[rabbitmq-discuss] Confusing disk free space limit warning

Mon Sep 17 08:21:24 BST 2012

Mark,

On 17/09/12 07:43, Mark Hingston wrote:
> As for our situation here, the two log messages that I posted were
> the only messages that existed in the log file. That log file covered
> the 24-hour period previous to when I noticed the issue and at least
> 24 hours before that, most likely back to when rabbitmq was started.
> We didn't see a log saying that the alarm was 'set' previous to the
> clear message.

The alarm must have been set previously, and there must have been a
corresponding log message.

The first message a starting rabbit writes to the logs is usually
something like

=INFO REPORT==== 17-Sep-2012::07:54:14 ===
Limiting to approx 16284 file handles (14653 sockets)

If you don't see that in your logs then they don't go back far enough.

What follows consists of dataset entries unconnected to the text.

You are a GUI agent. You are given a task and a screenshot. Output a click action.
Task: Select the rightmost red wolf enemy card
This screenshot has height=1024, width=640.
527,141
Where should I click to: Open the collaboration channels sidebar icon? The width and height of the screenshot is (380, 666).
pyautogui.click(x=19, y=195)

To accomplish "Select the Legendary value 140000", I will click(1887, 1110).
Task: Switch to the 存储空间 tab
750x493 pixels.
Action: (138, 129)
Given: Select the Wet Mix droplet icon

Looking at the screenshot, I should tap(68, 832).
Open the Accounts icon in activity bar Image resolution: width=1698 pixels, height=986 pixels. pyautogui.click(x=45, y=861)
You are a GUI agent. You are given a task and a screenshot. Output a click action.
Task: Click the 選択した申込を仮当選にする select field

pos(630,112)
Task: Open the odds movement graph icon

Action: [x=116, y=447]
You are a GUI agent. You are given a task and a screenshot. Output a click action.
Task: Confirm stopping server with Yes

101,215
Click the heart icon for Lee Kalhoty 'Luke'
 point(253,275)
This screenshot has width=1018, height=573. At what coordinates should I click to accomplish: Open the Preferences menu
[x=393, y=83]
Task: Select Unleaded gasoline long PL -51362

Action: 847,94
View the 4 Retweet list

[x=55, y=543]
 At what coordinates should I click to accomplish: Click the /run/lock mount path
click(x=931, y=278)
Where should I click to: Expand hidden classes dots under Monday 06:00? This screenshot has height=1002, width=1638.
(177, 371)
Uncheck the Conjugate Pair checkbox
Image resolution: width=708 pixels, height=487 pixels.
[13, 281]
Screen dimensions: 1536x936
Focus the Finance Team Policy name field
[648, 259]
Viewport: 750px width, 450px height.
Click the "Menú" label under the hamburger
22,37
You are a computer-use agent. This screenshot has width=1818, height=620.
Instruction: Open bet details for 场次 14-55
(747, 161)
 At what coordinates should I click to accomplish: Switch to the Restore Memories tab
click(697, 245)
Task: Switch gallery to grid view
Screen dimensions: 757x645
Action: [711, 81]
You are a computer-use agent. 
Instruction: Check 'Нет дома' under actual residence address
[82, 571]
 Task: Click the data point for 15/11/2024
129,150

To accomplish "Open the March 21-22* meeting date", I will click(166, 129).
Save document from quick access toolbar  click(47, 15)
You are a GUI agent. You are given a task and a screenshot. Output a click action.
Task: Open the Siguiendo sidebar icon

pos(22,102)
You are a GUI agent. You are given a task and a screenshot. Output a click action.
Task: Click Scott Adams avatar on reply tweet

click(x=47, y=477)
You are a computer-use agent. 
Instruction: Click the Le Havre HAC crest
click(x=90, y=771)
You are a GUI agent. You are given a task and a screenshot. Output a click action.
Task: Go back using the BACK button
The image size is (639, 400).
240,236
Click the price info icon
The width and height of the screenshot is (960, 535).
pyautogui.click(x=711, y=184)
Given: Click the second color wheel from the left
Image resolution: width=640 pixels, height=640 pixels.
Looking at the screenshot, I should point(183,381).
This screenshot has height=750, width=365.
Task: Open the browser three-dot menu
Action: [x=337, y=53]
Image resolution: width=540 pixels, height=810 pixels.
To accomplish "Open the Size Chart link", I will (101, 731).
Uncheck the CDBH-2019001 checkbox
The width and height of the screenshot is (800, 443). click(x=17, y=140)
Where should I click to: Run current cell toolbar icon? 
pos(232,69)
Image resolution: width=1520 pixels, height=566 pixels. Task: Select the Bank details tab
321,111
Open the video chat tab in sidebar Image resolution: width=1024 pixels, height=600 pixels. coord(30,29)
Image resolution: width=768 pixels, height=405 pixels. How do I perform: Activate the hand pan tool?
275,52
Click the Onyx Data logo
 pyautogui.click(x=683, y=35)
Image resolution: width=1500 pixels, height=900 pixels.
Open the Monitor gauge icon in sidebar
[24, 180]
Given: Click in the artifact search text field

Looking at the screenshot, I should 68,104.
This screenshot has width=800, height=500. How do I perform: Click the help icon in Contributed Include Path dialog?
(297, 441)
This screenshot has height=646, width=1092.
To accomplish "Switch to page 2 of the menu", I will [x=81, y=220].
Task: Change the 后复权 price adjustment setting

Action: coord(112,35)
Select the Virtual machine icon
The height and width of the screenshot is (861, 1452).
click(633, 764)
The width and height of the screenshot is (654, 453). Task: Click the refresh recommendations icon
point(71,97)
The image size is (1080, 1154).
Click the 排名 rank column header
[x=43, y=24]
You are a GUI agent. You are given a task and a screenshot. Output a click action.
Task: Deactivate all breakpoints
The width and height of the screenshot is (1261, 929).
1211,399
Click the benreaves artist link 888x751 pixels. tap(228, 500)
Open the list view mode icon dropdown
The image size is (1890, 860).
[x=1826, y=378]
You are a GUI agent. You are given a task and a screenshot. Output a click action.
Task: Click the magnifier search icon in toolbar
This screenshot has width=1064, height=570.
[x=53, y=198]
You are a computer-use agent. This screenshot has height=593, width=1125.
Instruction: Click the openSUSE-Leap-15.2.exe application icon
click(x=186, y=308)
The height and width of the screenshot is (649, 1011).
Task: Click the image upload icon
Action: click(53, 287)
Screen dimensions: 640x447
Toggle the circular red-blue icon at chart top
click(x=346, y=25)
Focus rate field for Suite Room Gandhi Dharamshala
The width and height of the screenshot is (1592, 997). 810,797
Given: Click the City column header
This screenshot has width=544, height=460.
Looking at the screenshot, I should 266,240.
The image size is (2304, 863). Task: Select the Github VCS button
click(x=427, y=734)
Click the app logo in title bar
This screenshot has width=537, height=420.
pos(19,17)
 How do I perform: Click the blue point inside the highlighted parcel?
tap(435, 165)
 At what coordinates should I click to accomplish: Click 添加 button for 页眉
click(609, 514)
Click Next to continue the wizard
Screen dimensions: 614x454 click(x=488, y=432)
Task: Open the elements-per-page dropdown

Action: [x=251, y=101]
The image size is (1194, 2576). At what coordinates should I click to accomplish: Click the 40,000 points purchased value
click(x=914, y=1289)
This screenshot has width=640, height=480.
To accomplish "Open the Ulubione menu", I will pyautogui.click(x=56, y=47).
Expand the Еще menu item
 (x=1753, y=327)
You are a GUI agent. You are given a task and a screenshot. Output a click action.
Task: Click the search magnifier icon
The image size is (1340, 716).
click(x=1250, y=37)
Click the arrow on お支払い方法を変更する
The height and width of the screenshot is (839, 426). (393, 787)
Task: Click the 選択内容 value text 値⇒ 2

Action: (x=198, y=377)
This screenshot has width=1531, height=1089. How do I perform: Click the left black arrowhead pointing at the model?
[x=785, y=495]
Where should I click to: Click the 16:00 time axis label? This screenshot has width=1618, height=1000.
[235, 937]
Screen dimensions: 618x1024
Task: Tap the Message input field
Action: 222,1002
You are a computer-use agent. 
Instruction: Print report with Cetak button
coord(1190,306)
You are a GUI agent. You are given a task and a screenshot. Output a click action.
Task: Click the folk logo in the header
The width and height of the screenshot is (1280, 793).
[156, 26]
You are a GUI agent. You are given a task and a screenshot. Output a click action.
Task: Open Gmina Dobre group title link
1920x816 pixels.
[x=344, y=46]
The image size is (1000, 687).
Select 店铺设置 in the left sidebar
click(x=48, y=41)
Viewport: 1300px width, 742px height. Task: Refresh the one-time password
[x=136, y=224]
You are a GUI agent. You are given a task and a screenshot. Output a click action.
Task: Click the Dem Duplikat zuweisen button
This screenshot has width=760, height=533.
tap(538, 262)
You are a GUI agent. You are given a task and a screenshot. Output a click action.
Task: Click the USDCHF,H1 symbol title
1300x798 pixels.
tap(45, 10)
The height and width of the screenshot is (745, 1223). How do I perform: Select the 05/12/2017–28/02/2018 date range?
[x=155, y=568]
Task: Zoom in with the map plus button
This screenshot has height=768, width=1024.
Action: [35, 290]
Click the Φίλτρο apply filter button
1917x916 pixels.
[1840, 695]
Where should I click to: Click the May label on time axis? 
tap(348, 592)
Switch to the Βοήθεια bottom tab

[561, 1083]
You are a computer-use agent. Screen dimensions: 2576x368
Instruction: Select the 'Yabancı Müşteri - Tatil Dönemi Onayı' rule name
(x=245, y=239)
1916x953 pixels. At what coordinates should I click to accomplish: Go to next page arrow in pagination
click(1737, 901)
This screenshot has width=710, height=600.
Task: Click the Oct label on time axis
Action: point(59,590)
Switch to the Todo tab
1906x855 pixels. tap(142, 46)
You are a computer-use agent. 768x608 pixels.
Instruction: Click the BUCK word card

>  The most important behaviour we observed was that our celery worker
> was not receiving rabbit messages, although they seemed to be being
> sent by the producers. So that make me think it's quite likely that
> rabbitmq did think that it was above the disk space threshold and was
> rate limiting producers.

I suggest that in the future you look at the management UI. That makes 
it very clear (things go 'red') when there is an alarm condition and 
when connections are getting throttled or blocked.

> =ERROR REPORT==== 17-Sep-2012::01:17:02 === closing AMQP connection
> <0.11515.221> (10.255.115.80:58122 -> 10.255.115.80:5672):
> {channel0_error,opening, {error,{badarg,{error,bad_module}},
> 'connection.open', [{rabbit_reader,control_throttle,1},
> {rabbit_reader,handle_method0,2}, {rabbit_reader,handle_method0,3},
> {rabbit_reader,handle_input,3}, {rabbit_reader,recvloop,2},
> {rabbit_reader,start_connection,7}, {proc_lib,init_p_do_apply,3}]}}
>
> and the two "accept" / "closing (badarg, bad_module)" logs kept
> repeating as our celery client tried to reconnect. However it was
> never able to reconnect. This message had us a bit baffled.

Something must have been seriously broken. Can you post the rabbit log 
*and sasl log* from around the time of the above message?

> However, at this point the messages that had not been delivered to
> the celery worker process were not all of a sudden delivered - they
> appeared to have vanished. This happened despite the fact that I'm
> confident that our celery queue and messages on that queue were both
> marked as persistent. I'm not sure I understand rate limiting well
> enough to know whether or not I should have expected to see these
> messages be sent to our consumer when we restarted rabbitmq.

Throttling/blocking affects producers (only). Messages published by a 
blocked producer will end up in various buffers at the client / network 
/ server and be lost when the server is restarted. That's just normal 
TCP/IP behaviour.

> Also BTW, maybe I have this wrong, but it seems strange that the
> rabbit documentation (http://www.rabbitmq.com/configure.html) refers
> to the default Disk free limit as 1GB but that our default install
> has it set to 1000000000 , which rabbit reports on startup as "Disk
> free limit set to 953MB". Prob should be 1073741824? (Sorry for the
> massive nitpick) :)

It's the other way round - it should be reported as 1000MB since for 
disk space (unlike memory) the units are decimal. Will be fixed in the 
next release.

Regards,

Matthias.